The research is to find out where the therapy originated, including the name of the person who first introduced the therapy and a brief history if possible. Provide a short summary of any clinical research or scientific evidence that supports the validity of the therapy. List of conditions the therapy is best suited to treat. A summary of how the therapy works to assist the client. Contras or dangers associated with using the therapy. A bibliography listing the resources used to find the information, including websites and publications.

FINDINGS:

H.C Wells, in full Herbert George Wells – Born, September 21, 1866 – died August 13, 1946
An English novelist, journalist, sociologist and historian, H.C Wells wrote a little book in 1911 “Floor Games” that would later inspire the creation of the field of “Sandplay / Sandtray Therapy”. The spontaneous play, Wells had with this two younger son’s using miniature and other small objects served as an inspiration to Margaret Lowenfield in her development of the “World Technique”.

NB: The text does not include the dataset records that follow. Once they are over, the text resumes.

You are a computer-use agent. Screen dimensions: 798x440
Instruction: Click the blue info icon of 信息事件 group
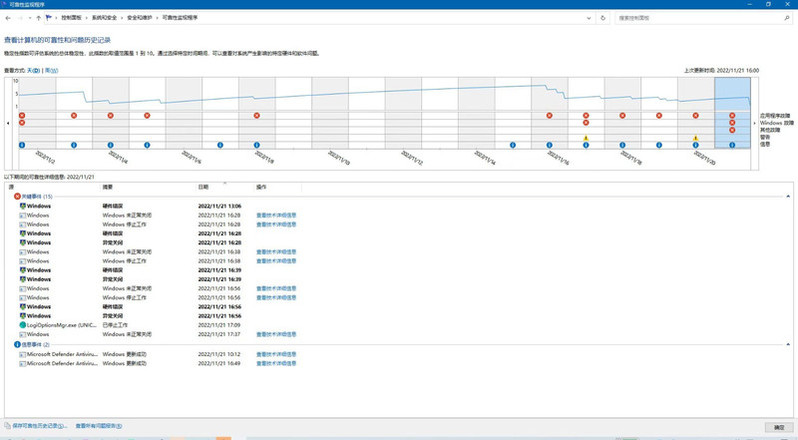click(x=17, y=344)
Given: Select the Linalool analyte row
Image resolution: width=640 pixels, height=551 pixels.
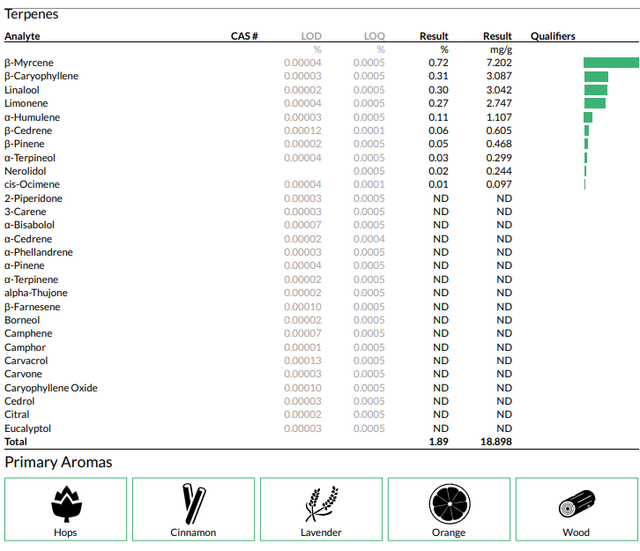Looking at the screenshot, I should 321,90.
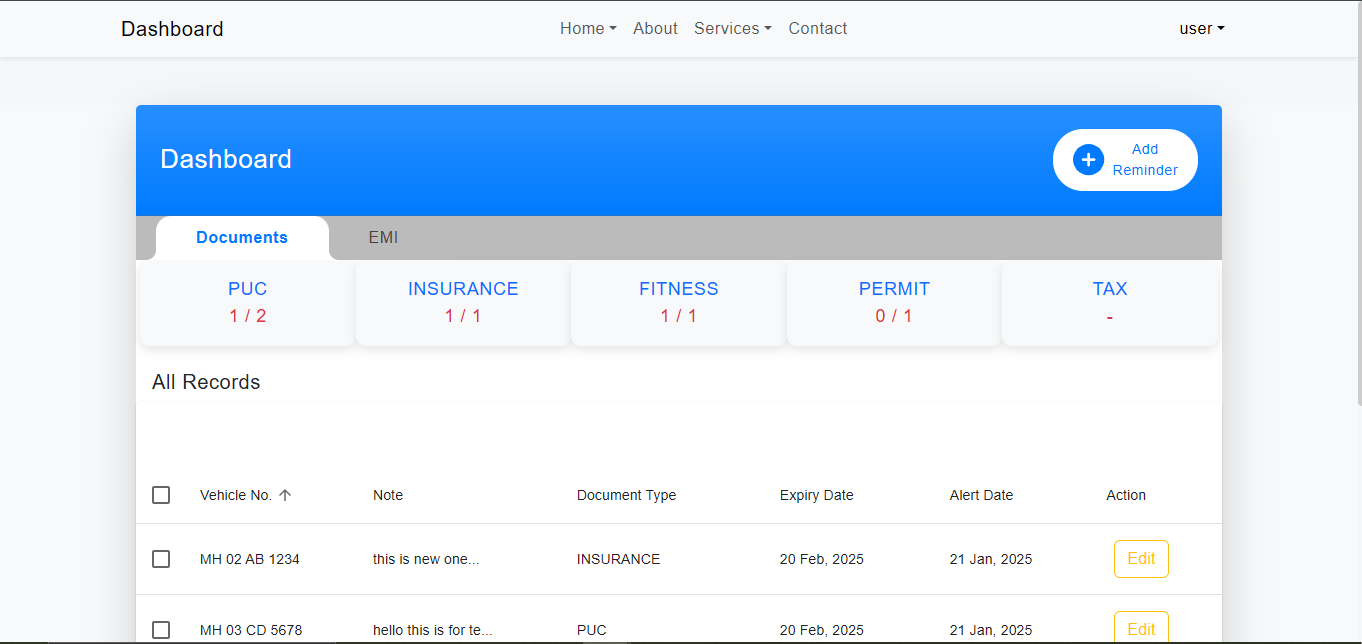Viewport: 1362px width, 644px height.
Task: Go to the Contact page
Action: pos(817,29)

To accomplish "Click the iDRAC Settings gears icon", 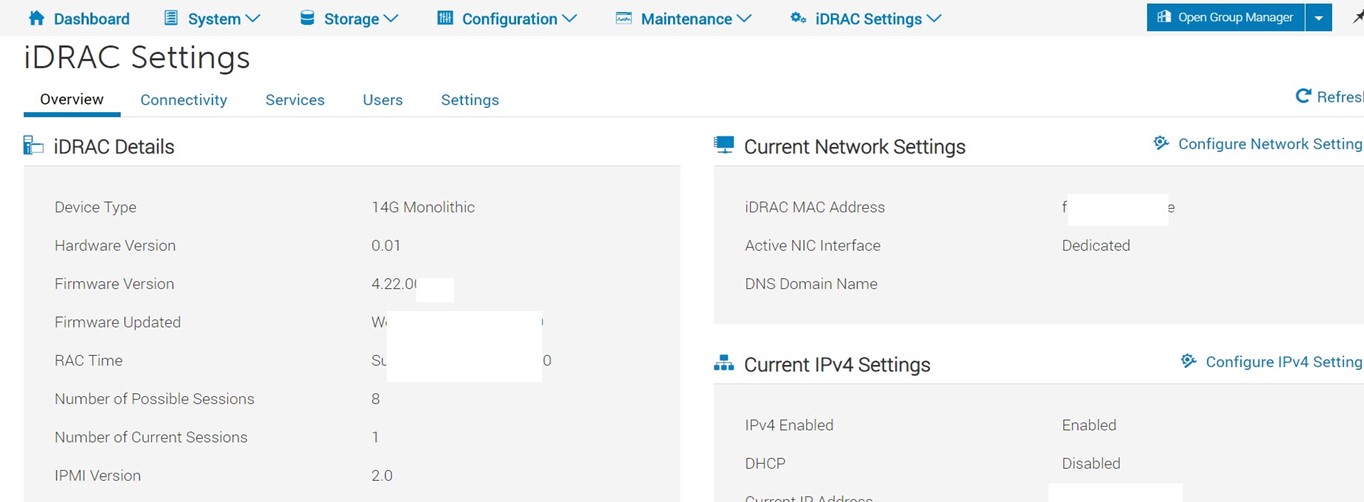I will (x=798, y=18).
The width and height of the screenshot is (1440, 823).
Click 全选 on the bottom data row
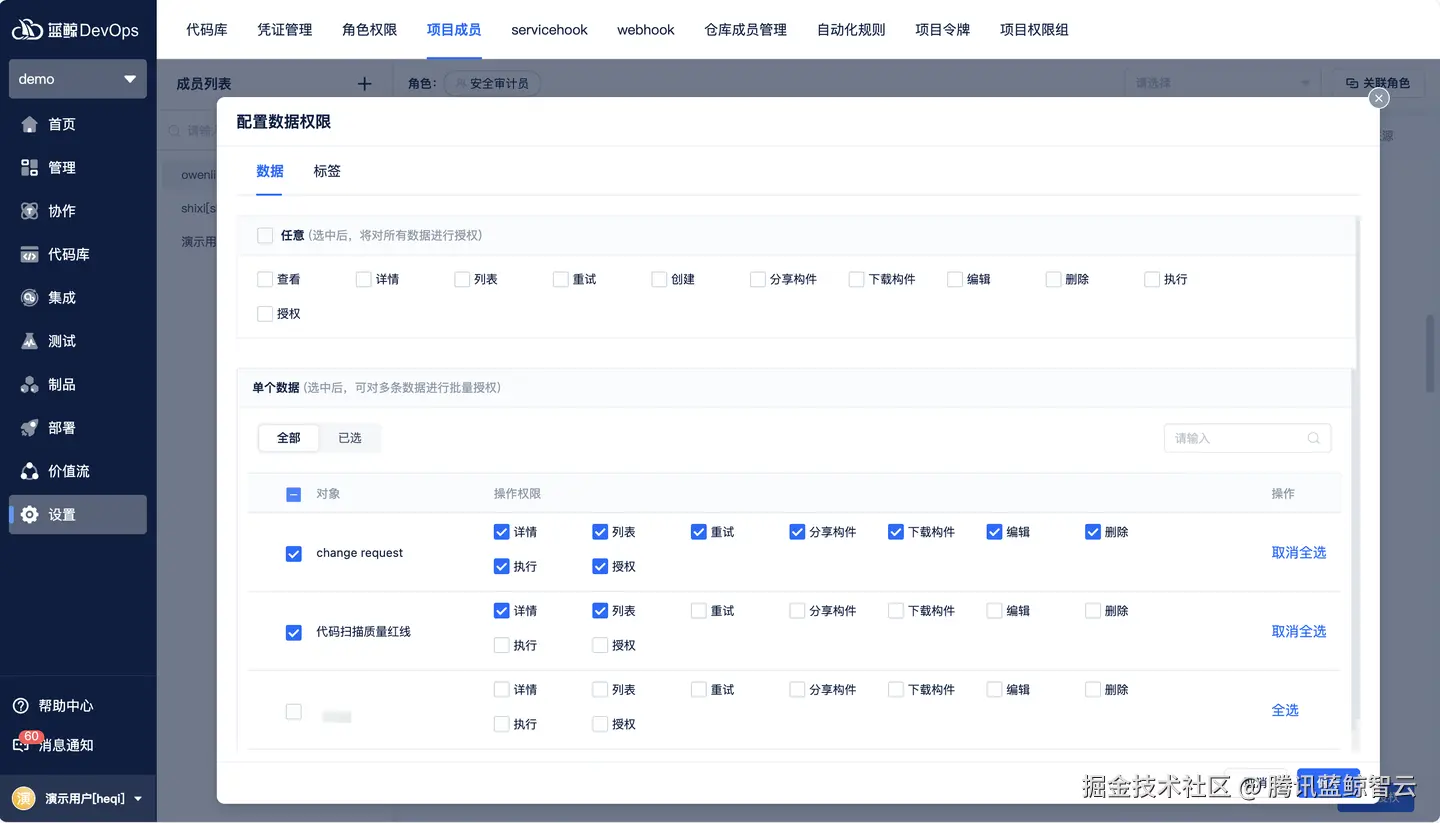[x=1285, y=710]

Margaret Lowenfield – Born, 1890

Lowenfeld grew up in an affluent London family. She completed early medical training in 1914 and worked

in a London hospital during the First World War. In 1918 she joined a medical mission to Poland which cared for civilians whose homes had been destroyed in the war. Meeting traumatised children shaped her career. Lowenfeld returned to England and opened a free walk-in centre for ‘difficult’ children in West Kensington, London, featuring toys and play areas. The centre trained child psychologists and expanded to become the Institute for Child Psychology.

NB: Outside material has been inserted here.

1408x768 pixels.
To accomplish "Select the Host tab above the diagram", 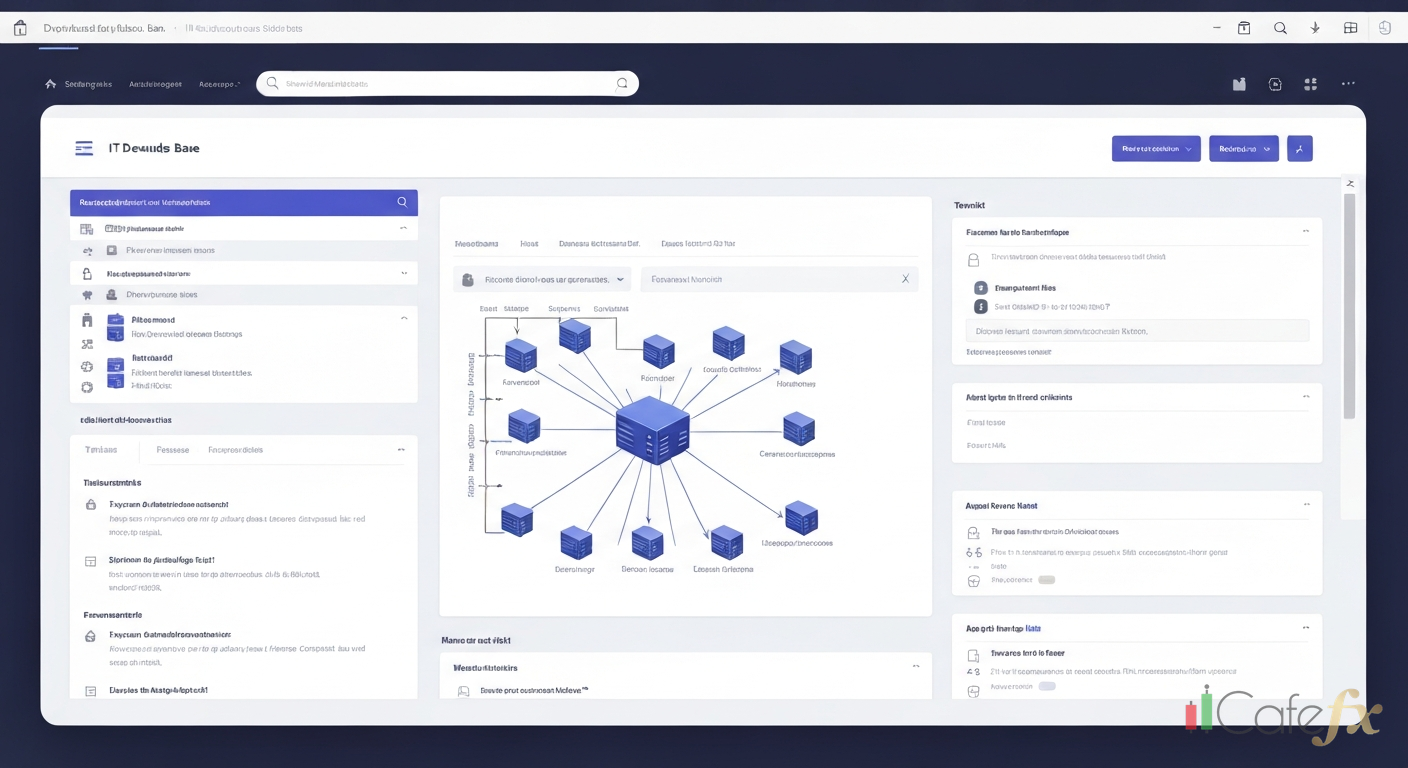I will tap(529, 243).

“ Sandplay Therapy” is a clinical and evidence-based therapy that started first to be use on children with trauma and then with young clients sandplay has been used to improve the security of adolescent attachments and of late there has been a large growth in treatment with people that suffer dementia.

“Sandplay Therapy” is about a tray filled with sand and a wide variety of play figures. It is offered to the client to create a picture of her/his inner world.

It is assumed that “Sandplay Therapy” like other creative therapy methods, help the client to fine expression of their current psychological problem, unconscious them and conflicts. “Sandplay Therapy pictures make unconscious material accessible and the act of expression conscious and unconscious.

CONCLUSIONS:

There are no findings of any dangers associates to “Sandplay Therapy”. Not all clients would want to use the therapy, the only minor danger would be sand thrown around.